I've lost count of the number of times that a cashier told me that I gave them too much money. Then I explain why I did it and they'd enter the amount I gave them so the register could calculate change for them.

I wonder if it ever occurs to them that their statement is obvious. If they have to give me *any* change, I gave them too much money...
 

MrChips

Joined Oct 2, 2009
31,091
I'd've given her $5.11 so I'd get fewer coins back.

I've lost count of the number of times that a cashier told me that I gave them too much money. Then I explain why I did it and they'd enter the amount I gave them so the register could calculate change for them.

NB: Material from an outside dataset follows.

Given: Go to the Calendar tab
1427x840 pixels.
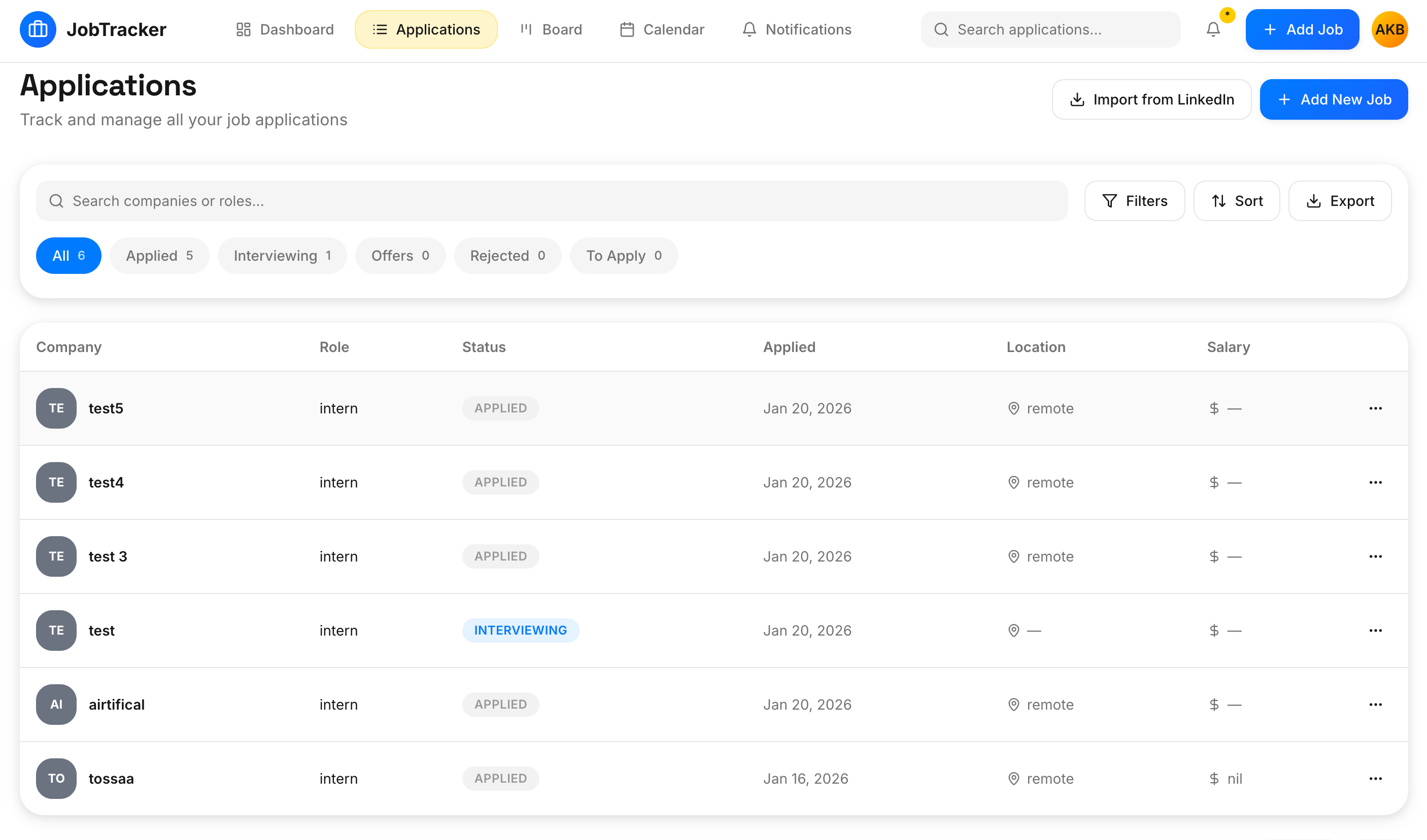Looking at the screenshot, I should pyautogui.click(x=662, y=29).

I wonder if it ever occurs to them that their statement is obvious. If they have to give me *any* change, I gave them too much money...
I used to do that but stopped. It's not worth the hassle to confuse the poor cashier. One time, the cashier call the supervisor for help and he gave me back my coins saying "we can't do that".
 

WBahn

Joined Mar 31, 2012
30,303
I used to do that but stopped. It's not worth the hassle to confuse the poor cashier. One time, the cashier call the supervisor for help and he gave me back my coins saying "we can't do that".
Lots of similar experiences. At Arby's a couple of years ago the order came to something like $4.87 and I gave them a $5 and while I was fishing in my pocket they rang in the $5 and I handed them $0.12 just as the drawer opened. They were completely lost on what to do and had to call a manager, who told them that they had to void out the order and start over. While they were doing that, the manage chastised me for not telling the clerk that I was going to give them additional change. I was thinking, well, if Arby's hired managers and cashiers that could add 13 and 12, that might solve the problem, too.

I had another time that the bill came to $5.01 and I gave them $10 and a penny. They had no idea what to do.

Then, of course, there's the time that I convinced a 16 year-old girl that she was only fourteen because her math skills were so bad (and because she believed whatever number a calculator spit out at her).